Shares in Switzerland-based Glencore, headed by billionaire Ivan Glasenberg, suffered one of the worst trading days ever for a FTSE100 stock on Monday, dropping to 67 pence during the trading session, before closing 24 per cent down at 74 pence yesterday in London.
Glencore, formerly Glencore Xstrata, is a natural resources giant operating in three segments: metals and minerals, energy products and agricultural products with over 150 mining and metallurgical facilities,offshore oil production facilities, farms and agricultural facilities spread across the globe.
The company's market value has shrunk over 80 per cent since it was floated in London four years ago at 530 pence. The stock has plunged to below one-fourth of its value since the beginning of this year from around 300 pence.
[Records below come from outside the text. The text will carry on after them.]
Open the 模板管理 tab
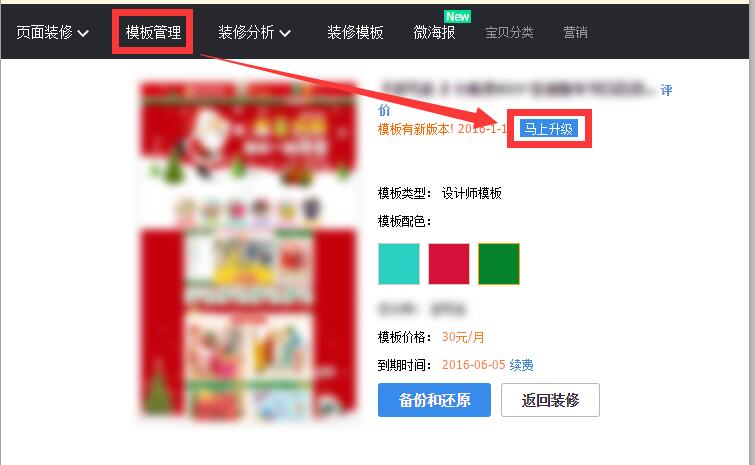Screen dimensions: 755x465 coord(153,33)
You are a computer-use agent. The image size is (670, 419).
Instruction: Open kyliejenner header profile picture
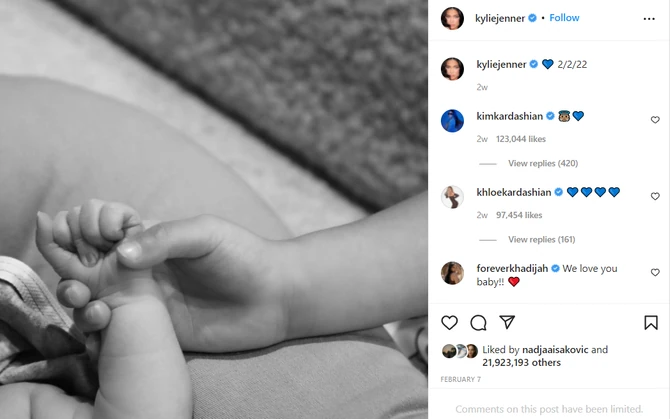[x=452, y=18]
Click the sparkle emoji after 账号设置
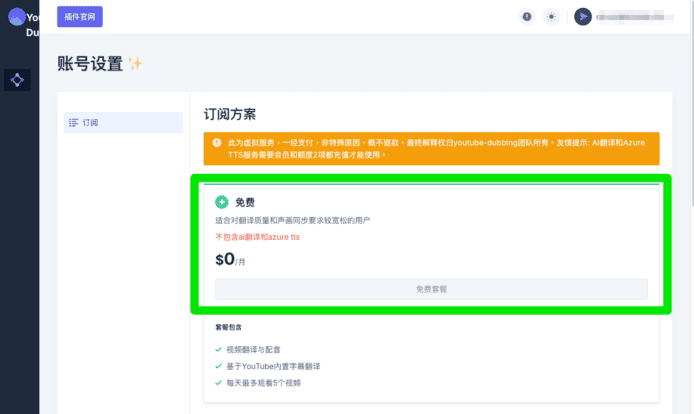The width and height of the screenshot is (694, 414). point(135,64)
The dive in share prices yesterday was accelerated by latest analysts' reports that the value of the commodities giant could ''evaporate.''
''If major commodity prices remain at current levels, our analysis implies that, in the absence of substantial restructuring, nearly all the equity value of both Glencore and Anglo American could evaporate,'' research firm Investec said in a note.
''We expect commodity markets to remain subdued for several years to come given that excess supply has coincided with a slowdown in demand,'' the firm said.
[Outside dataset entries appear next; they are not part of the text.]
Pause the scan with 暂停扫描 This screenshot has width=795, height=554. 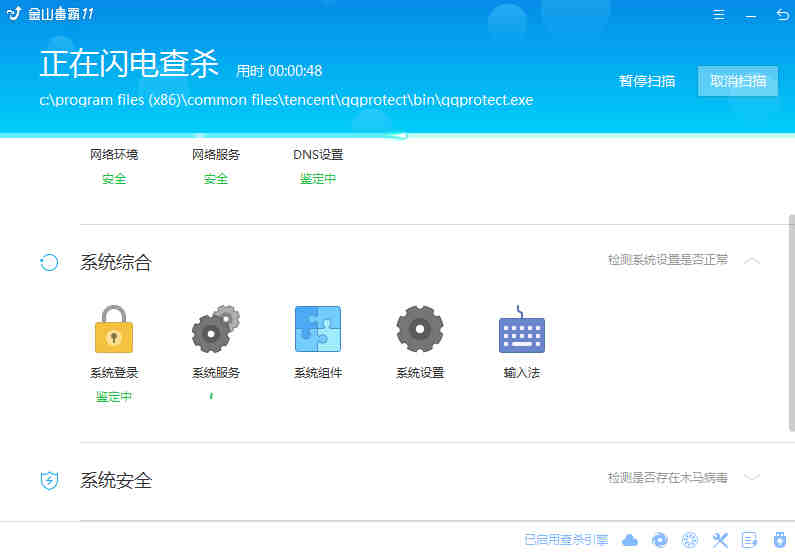pyautogui.click(x=646, y=81)
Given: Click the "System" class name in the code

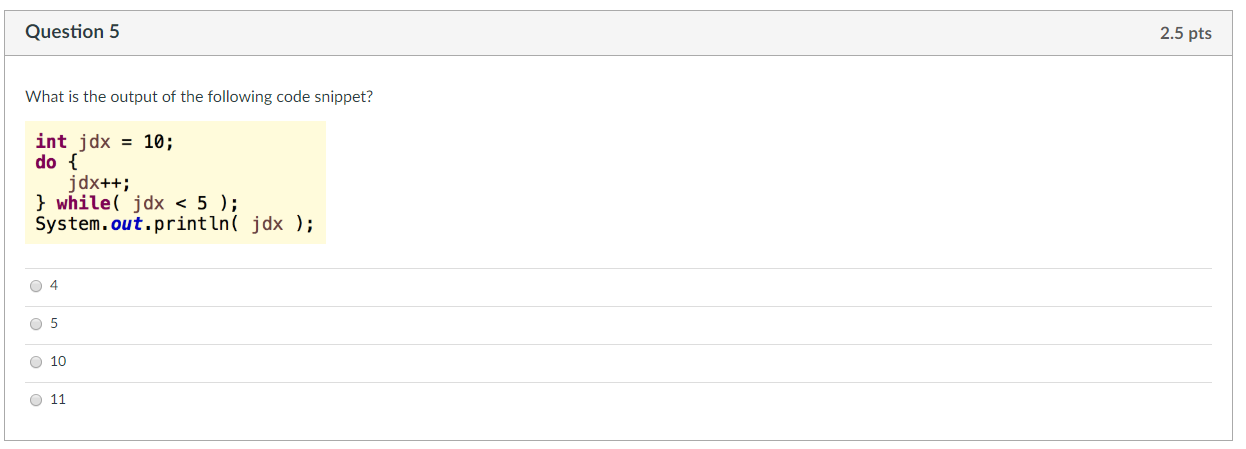Looking at the screenshot, I should (67, 224).
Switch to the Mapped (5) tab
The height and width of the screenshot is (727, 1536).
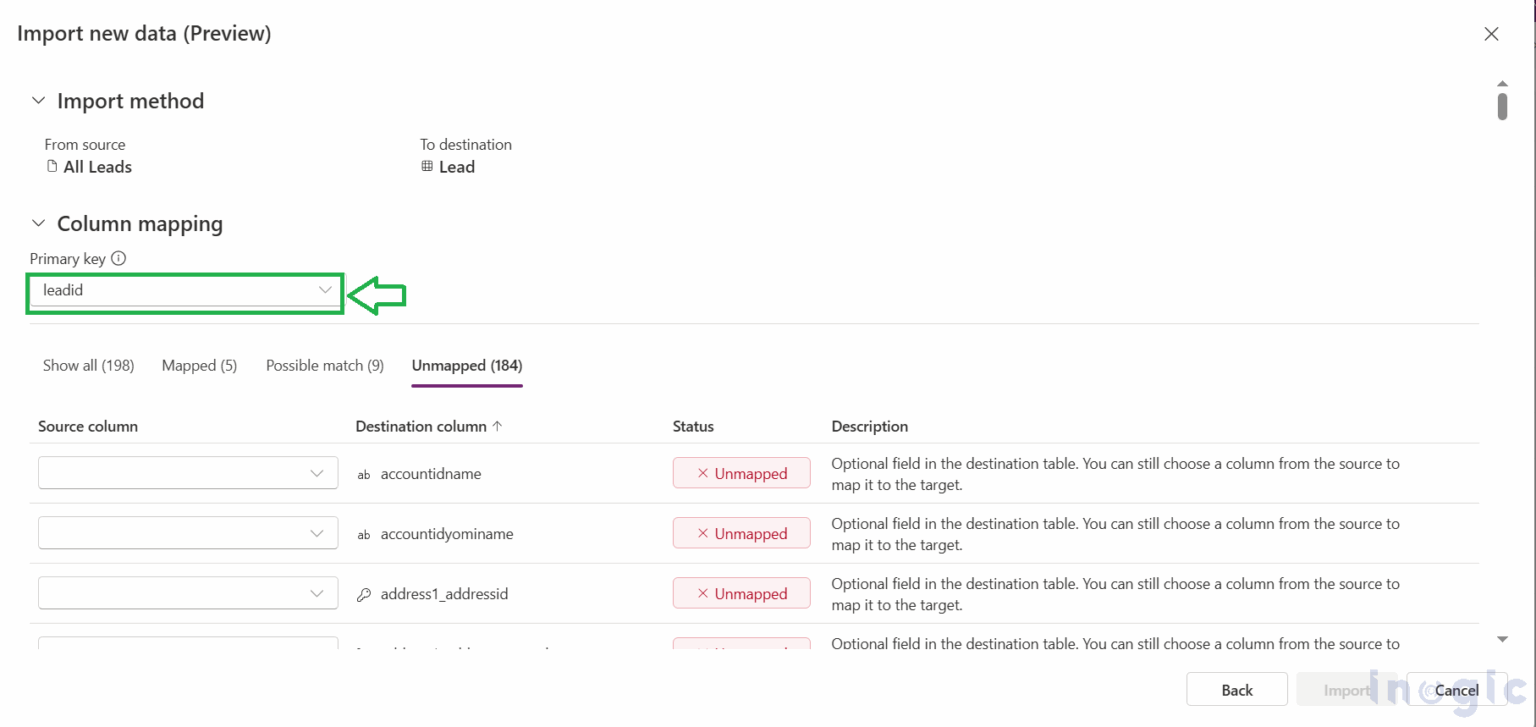click(x=199, y=365)
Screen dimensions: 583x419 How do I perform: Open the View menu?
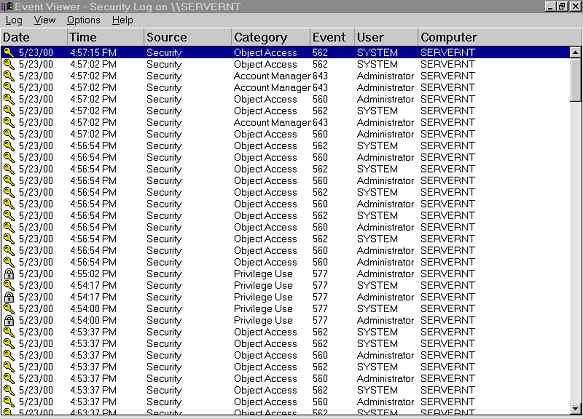[x=45, y=20]
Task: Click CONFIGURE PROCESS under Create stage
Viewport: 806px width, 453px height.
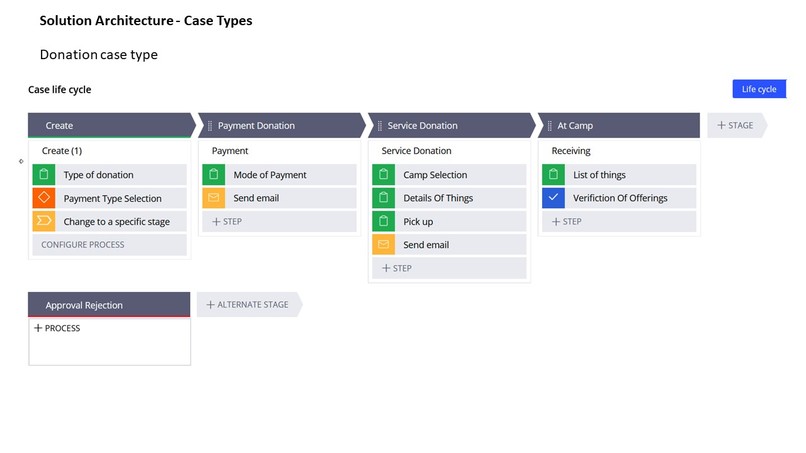Action: tap(83, 244)
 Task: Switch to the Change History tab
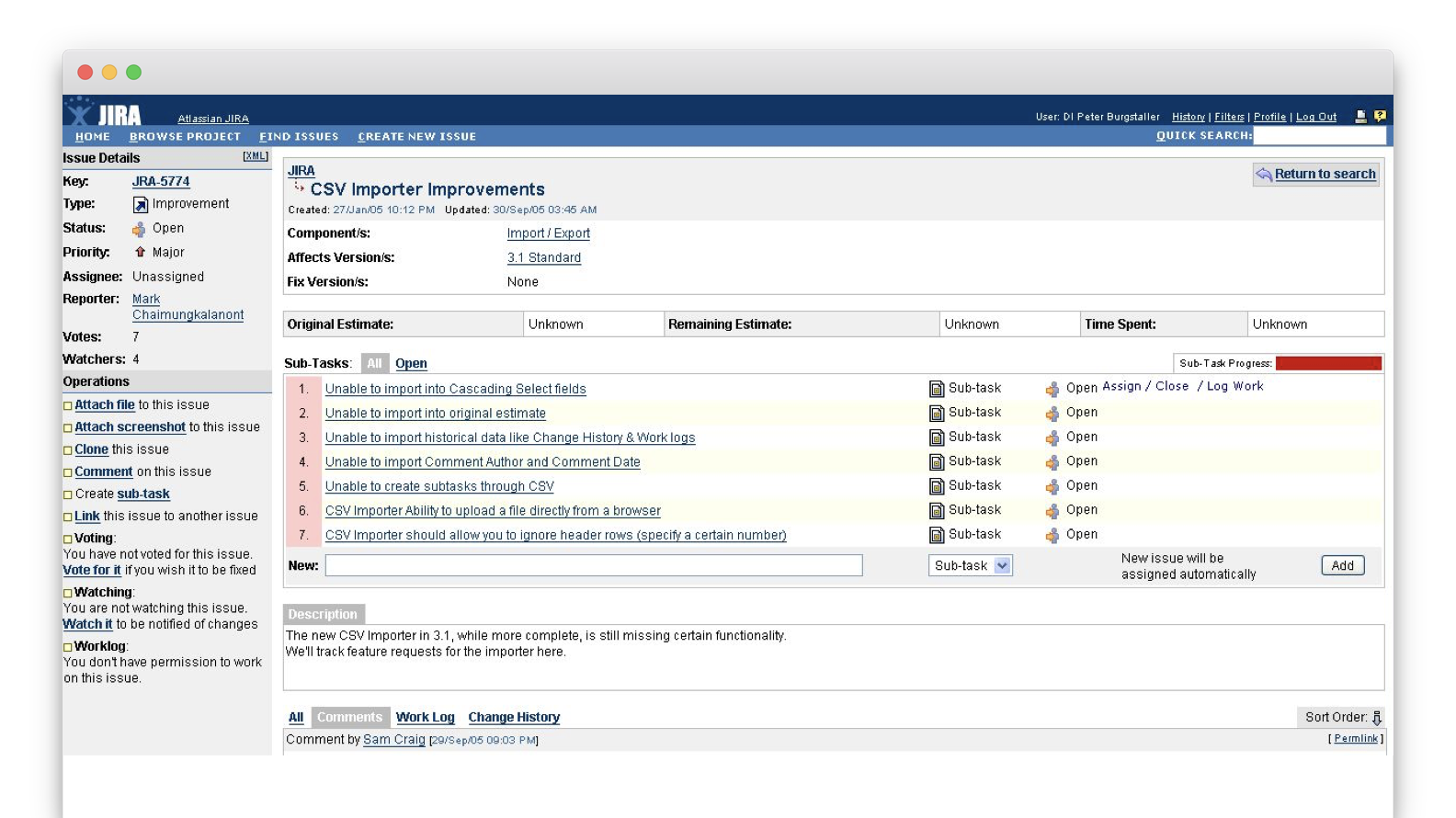tap(513, 718)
Also, latest Chinese data revealed that profits of Chinese companies fell at the sharpest rate in four years in August on rising costs and lower product prices.
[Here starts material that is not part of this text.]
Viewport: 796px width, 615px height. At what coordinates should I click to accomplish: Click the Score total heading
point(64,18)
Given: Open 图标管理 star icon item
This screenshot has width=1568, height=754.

Other mining giants also suffered losses although less severe. Anglo-American lost 10 per cent of its value while BHP Billiton shed 6 per cent and Rio Tinto nearly 5 per cent.
Glencore has a hefty debt burden of $30 billion, which is nearly double its market value of $16 billion. It resorted to a $2.5-billion fund raising through share sale earlier this month to reduce its debt.
In 2012, the company shelled out $40 billion to buy mining giant Xstrata, whose products included thermal coal and base metals.
Glasenberg, whose holding in Glencore was over $9 billion on listing is now valued at hardly $1.3 billion.
According to some analysts, now there is every chance the merged operation could implode and could become the resources sector's very own Lehmann Brothers moment, a reason why investors are looking for an exit.
In addition to selling new shares, the company has also announced a series of cost-cutting measures, including sale of some of its valuable assets and suspending copper production at its operations in Zambia and the Democratic Republic of Congo.
The measures are expected to generate over $10 billion, which will be used to cut debts ''to the low 20 billions of dollars by the end of 2016'', Glencore said.